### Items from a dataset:
=== Begin Enclosure ===
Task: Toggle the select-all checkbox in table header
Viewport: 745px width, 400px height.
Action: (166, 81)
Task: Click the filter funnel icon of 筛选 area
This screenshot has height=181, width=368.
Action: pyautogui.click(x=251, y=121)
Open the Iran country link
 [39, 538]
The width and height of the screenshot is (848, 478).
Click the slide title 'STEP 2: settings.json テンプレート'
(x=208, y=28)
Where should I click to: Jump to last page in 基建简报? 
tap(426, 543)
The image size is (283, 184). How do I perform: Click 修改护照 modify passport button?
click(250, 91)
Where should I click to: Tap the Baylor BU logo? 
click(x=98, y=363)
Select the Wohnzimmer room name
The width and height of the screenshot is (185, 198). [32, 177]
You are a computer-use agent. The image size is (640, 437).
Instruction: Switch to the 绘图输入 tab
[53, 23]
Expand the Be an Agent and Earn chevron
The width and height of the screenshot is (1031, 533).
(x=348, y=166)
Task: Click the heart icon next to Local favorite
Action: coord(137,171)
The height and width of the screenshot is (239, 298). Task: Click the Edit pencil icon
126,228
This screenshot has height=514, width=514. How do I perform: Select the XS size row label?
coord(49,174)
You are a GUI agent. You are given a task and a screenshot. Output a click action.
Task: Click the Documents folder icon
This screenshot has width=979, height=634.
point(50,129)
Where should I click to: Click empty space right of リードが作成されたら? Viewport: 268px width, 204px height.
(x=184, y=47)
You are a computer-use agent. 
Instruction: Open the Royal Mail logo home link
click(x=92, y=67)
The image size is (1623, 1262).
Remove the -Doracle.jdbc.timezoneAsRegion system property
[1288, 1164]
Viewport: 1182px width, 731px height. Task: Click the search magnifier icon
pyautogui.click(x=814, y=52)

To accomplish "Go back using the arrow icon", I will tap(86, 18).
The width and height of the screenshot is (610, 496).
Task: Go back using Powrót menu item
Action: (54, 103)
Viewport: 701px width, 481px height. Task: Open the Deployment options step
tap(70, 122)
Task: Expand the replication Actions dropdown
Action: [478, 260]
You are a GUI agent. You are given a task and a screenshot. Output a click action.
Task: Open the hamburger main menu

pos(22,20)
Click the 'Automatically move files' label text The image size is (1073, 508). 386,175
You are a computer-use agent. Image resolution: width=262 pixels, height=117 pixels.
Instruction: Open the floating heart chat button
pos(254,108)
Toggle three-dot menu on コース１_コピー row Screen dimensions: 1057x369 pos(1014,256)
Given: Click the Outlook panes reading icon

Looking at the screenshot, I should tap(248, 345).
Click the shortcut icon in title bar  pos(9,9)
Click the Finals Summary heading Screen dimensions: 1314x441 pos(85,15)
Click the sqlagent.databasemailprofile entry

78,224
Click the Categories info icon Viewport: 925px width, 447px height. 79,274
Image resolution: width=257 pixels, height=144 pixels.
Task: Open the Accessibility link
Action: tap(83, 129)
=== End Enclosure ===
### What you should do:
What is needed is an exact copy of the lines above, from the one containing "Viewport: 701px width, 481px" through the one containing "Click the 'Automatically", with nothing added.

### Answer to this problem:
Viewport: 701px width, 481px height. Task: Open the Deployment options step
tap(70, 122)
Task: Expand the replication Actions dropdown
Action: [478, 260]
You are a GUI agent. You are given a task and a screenshot. Output a click action.
Task: Open the hamburger main menu

pos(22,20)
Click the 'Automatically move files' label text The image size is (1073, 508). 386,175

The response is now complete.